Le procureur de la Côte d’Ivoire a émis lundi un mandat d’arrêt contre Guillaume Soro, un ancien chef rebelle et candidat aux élections présidentielles de l’année prochaine, forçant Soro à annuler un retour prévu après des mois à l’étranger.
La décision prise contre Soro, qui conserve la loyauté de nombreux anciens commandants rebelles qui occupent désormais des postes de responsabilité dans l’armée, pourrait augmenter considérablement les tensions avant les élections d’octobre 2020, qui sont considérées comme un test de la stabilité de la Côte d’Ivoire.
La police anti-émeute a tiré des gaz lacrymogènes lundi après-midi pour disperser plus de 100 sympathisants qui s’étaient rassemblés devant le siège de Soro dans la capitale commerciale, Abidjan, a déclaré un témoin de Reuters.
Environ 3000 personnes sont mortes dans une brève guerre civile en Côte d’Ivoire qui a suivi la victoire du président Alassane Ouattara lors des élections de 2010. Ouattara a été réélu en 2015, mais a donné des signaux mitigés sur la question de savoir s’il briguerait un troisième mandat, ajoutant à l’incertitude sur le vote dans la plus grande économie francophone d’Afrique de l’Ouest.
Soro devait rentrer en Côte d’Ivoire lundi depuis Paris pour la première fois depuis mai, mais a détourné son vol privé vers le Ghana voisin « pour des raisons de sécurité », a déclaré son conseiller, Alain Lobognon.
Le procureur Richard Adou a déclaré à la télévision d’État qu’un mandat d’arrêt avait été émis pour des atteintes à la sécurité de l’État, pour avoir reçu des ressources publiques volées et pour blanchiment d’argent.
« Les éléments en possession des services de renseignement, dont un enregistrement audio, établissant clairement que le projet devait être mis en œuvre prochainement, le procureur de la République a ordonné la détention et l’arrestation des accusés », a expliqué M. Adou, sans plus de précisions.
Des sources sécuritaires ont déclaré à Reuters que Soro avait quitté le Ghana lundi après-midi et rentrait en Europe.
Adou a déclaré qu’un des alliés les plus proches de Soro, Souleymane Kamarate Kone, et deux autres personnes, dont le lien avec Soro n’était pas immédiatement clair, avaient été arrêtés pour corruption.
La police a également arrêté le conseiller de Soro, Lobognon, et l’a emmené dans un lieu inconnu, a déclaré sa femme, Amira, à Reuters.
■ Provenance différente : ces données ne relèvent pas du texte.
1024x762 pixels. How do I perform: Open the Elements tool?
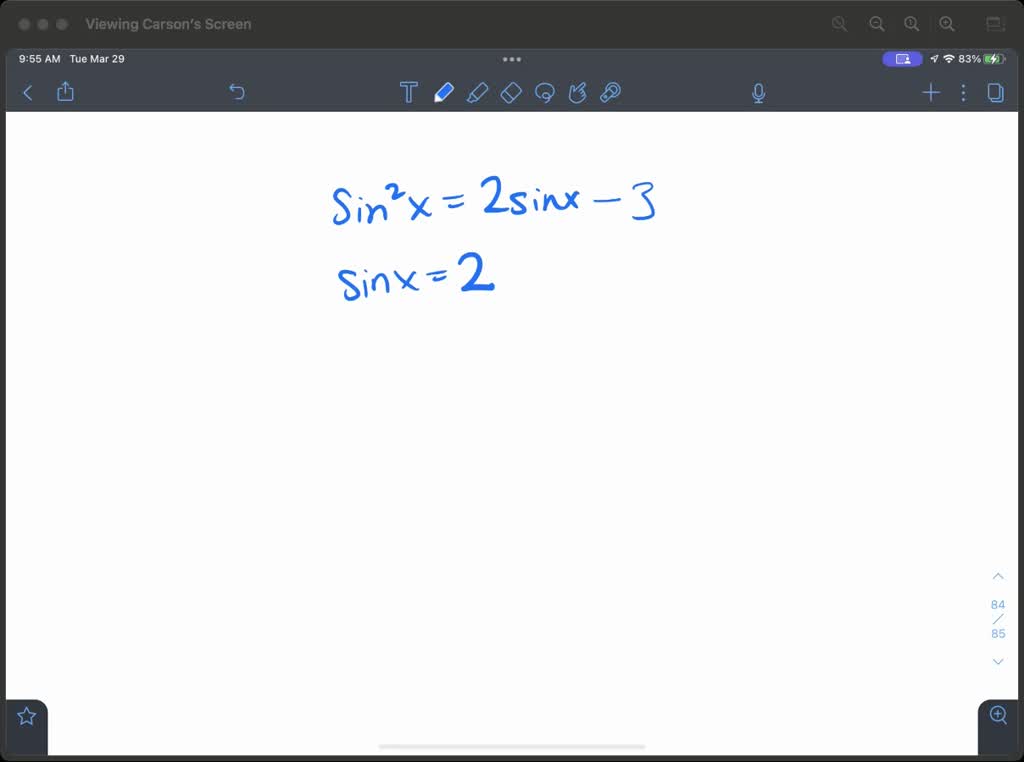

Un porte-parole de la police n’a pas pu être joint pour commenter.
Qui est Soro?
Soro, 47 ans, a dirigé les rebelles qui ont tenté et n’ont pas réussi à évincer le président de l’époque Laurent Gbagbo en 2002. Ses forces ont installé Ouattara à la présidence pendant la guerre civile qui a suivi les élections de 2010, qui se sont déroulées en grande partie selon des critères régionaux et ethniques.
Soro a ensuite été pendant plusieurs années président de l’Assemblée nationale, mais s’est depuis brouillé avec Ouattara, qui devrait largement soutenir son Premier ministre, Amadou Gon Coulibaly, lors de l’élection présidentielle de 2020.
Cependant, Ouattara a déclaré le mois dernier qu’il se présenterait pour un autre mandat si ses prédécesseurs, Gbabgo et Henri Konan Bedie, étaient candidats. Ses opposants disent que cela violerait les limites constitutionnelles des mandats.
Gbagbo a été acquitté plus tôt cette année de crimes contre l’humanité à la Cour pénale internationale de La Haye, mais reste en Europe pendant que le parquet fait appel du verdict. Bedie, qui a été président de 1993 à 1999, n’a pas encore dit s’il se présenterait.
La Côte d’Ivoire est le plus grand producteur mondial de cacao et a été l’économie la plus dynamique d’Afrique de l’Ouest l’année dernière.